[Data items]
▼
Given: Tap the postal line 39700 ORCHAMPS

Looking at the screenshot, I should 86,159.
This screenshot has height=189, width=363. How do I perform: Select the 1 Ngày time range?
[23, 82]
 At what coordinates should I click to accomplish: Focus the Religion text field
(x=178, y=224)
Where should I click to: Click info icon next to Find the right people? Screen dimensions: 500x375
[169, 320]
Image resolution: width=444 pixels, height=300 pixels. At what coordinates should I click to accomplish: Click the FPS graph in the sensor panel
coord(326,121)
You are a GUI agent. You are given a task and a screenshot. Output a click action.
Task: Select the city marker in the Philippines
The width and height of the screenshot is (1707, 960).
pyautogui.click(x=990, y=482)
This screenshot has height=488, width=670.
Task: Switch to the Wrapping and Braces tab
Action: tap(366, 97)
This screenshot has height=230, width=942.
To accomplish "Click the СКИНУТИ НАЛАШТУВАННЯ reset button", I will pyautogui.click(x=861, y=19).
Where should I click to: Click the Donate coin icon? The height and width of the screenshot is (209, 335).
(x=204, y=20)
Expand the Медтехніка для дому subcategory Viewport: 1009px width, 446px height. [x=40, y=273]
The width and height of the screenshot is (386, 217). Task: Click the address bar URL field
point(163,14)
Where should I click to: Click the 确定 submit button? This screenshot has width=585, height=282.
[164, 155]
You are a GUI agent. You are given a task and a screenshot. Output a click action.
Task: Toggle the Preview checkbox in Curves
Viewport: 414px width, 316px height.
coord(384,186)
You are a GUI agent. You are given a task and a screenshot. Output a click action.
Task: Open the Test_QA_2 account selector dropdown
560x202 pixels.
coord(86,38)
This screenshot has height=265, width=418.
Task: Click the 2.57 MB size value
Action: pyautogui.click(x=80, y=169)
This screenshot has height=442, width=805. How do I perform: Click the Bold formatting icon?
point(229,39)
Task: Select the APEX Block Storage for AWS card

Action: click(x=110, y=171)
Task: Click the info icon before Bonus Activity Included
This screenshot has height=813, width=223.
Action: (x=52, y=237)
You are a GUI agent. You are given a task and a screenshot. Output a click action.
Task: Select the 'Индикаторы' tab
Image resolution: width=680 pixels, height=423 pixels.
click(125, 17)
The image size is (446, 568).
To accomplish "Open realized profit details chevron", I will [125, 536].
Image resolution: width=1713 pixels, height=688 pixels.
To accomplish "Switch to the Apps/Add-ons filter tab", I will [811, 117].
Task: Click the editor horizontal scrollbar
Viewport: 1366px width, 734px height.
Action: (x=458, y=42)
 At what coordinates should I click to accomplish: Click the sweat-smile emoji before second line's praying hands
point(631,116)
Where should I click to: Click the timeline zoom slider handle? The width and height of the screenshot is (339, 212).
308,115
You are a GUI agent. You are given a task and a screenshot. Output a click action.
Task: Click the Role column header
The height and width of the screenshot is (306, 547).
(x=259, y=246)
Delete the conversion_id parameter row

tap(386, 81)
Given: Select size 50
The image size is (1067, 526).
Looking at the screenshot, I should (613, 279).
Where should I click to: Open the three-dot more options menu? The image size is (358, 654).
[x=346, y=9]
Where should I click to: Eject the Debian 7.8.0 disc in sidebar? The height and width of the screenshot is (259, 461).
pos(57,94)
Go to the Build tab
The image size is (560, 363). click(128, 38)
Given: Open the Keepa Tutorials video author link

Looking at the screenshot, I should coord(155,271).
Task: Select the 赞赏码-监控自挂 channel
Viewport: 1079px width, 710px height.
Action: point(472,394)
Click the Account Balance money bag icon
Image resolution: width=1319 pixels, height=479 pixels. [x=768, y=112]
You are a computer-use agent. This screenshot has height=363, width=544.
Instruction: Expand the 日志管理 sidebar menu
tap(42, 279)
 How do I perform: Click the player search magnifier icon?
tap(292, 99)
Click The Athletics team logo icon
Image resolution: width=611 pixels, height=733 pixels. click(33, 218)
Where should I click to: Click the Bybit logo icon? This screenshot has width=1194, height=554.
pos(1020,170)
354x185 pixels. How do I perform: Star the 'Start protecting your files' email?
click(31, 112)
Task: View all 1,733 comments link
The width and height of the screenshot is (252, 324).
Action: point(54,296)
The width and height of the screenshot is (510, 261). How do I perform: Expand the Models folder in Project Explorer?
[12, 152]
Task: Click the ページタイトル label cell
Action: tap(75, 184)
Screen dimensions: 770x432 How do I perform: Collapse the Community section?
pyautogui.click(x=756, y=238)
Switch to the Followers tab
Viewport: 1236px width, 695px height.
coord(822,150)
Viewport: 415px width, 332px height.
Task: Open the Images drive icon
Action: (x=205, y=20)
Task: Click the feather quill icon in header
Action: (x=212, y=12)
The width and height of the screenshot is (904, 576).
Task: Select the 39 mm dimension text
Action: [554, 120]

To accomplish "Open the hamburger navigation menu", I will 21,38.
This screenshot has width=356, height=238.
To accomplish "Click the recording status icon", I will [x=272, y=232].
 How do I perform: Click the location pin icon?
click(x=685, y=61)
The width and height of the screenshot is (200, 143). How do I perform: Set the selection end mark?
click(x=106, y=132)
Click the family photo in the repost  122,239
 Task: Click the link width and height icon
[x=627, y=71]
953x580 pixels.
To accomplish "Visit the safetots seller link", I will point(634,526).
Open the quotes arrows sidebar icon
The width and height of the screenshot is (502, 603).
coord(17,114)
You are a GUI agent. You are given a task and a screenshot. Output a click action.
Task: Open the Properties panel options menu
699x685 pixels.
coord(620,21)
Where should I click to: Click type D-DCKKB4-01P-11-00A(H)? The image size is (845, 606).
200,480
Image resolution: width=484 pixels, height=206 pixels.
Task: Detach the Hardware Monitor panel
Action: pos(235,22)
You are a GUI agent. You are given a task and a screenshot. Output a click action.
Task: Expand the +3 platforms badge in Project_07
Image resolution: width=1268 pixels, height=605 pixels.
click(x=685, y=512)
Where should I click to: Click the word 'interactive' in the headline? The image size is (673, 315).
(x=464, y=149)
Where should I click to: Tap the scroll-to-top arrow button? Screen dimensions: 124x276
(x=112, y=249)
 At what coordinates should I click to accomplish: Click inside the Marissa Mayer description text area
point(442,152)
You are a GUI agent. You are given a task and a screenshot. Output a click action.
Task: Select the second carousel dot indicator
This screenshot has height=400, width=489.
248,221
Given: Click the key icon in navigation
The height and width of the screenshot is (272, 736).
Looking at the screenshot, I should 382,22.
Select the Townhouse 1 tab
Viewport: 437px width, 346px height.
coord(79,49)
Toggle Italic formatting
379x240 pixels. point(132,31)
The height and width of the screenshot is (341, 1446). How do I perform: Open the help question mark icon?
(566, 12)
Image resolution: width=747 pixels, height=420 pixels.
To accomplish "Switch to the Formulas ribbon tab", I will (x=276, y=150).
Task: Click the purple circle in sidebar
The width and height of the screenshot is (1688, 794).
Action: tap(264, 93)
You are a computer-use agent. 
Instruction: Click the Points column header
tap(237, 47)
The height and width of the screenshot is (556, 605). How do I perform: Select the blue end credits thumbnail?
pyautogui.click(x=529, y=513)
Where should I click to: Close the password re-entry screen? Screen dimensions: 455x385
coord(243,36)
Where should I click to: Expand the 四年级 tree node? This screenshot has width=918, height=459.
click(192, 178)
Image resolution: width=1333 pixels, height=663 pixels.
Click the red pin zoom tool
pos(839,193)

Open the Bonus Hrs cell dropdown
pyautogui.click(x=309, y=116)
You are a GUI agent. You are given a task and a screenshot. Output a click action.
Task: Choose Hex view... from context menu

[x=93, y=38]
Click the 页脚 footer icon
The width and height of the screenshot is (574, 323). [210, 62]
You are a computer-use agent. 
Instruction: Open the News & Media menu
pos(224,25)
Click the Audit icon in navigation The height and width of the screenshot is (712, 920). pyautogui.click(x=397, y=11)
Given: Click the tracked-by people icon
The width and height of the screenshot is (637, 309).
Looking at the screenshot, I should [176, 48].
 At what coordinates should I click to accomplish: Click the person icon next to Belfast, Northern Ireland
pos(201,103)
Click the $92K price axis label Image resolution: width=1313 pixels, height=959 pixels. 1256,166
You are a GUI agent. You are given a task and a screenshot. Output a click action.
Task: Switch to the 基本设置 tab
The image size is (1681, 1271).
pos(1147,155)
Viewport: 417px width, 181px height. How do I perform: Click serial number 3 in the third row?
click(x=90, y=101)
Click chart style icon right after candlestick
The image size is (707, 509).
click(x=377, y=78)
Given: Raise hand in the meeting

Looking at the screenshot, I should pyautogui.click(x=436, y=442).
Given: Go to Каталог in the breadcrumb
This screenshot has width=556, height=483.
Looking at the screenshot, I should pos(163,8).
▲
## Directions
Lines holding "navigation" in the data above: copy each of them.

## Answer box
To accomplish "Open the hamburger navigation menu", I will 21,38.
Given: Click the key icon in navigation
Click the Audit icon in navigation The height and width of the screenshot is (712, 920). pyautogui.click(x=397, y=11)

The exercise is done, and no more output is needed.